But that's exactly my point. Who decides the answer to the "if" in your
sentence above? And who writes the documents that inform implementations of
how to deal gracefully with stale information? The WG when working on those
future options, right? So we're adding more work to the WG whenever we
define new options.


> 1) Currently, some specs have "default" values, and at times there are
>
BCPs that have "recommended" values -- such as the default "Router
> Lifetime" specified in RFC4861, and the "recommended" values in RFC7772.
> As someone at the last RIPE IPv6 meeting, default values essentially
> turn out to be "these values any sane person would override to something
> else". So, for the values in Section 4.1.1, I'd rather have a Std Track
> document that specifies sensible default values, rather than having a
> Std Track document that specifies inappropriate default values, and an
> operational document that somehow overrides the default values with
> something sensible.
>

Setting defaults seems much more appropriate for an operational document
than a standards track - particularly because a standards track document
refers to all implementations, whereas operational documents can change the
defaults based on the scenario that is being deployed.
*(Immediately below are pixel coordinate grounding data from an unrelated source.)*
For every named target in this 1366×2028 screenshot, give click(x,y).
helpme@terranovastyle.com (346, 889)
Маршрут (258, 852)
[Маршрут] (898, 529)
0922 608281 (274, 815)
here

But if there is
consensus in this WG to change the defaults of the existing standards, then
that's fine.


> 2) In that light, this document contains what we think are required
> tweaks to the standards to improve the reaction of slaac to renumbering
> events.
>

Right, but apart from the tweaks, the document also contains pretty
fundamental changes to how SLAAC works. This is the work that I don't think
we should take on.


> 3) I would expect that the decision to adopt this document does not
> necessarily imply that the document is published "as is", but rather
> than we use this document as a starting point. As part of such work, we
> (wg) might decide to change some things, drop some of the proposed
> mitigations, or split the document into smaller pieces.
>

Yup. Like I said, most of the document consists of simple tweaks that in
many cases are already allowed by existing standards. That definitely seems
publishable.

Another much simpler approach that could be taken to solve this problem is
to recommend that if a host receives an RA where previous prefix(es) - or
more in general, previous options - have disappeared, then it should
attempt to re-check that information's validity in some way (e.g., by
attempting off-link connectivity).

Cheers,
Lorenzo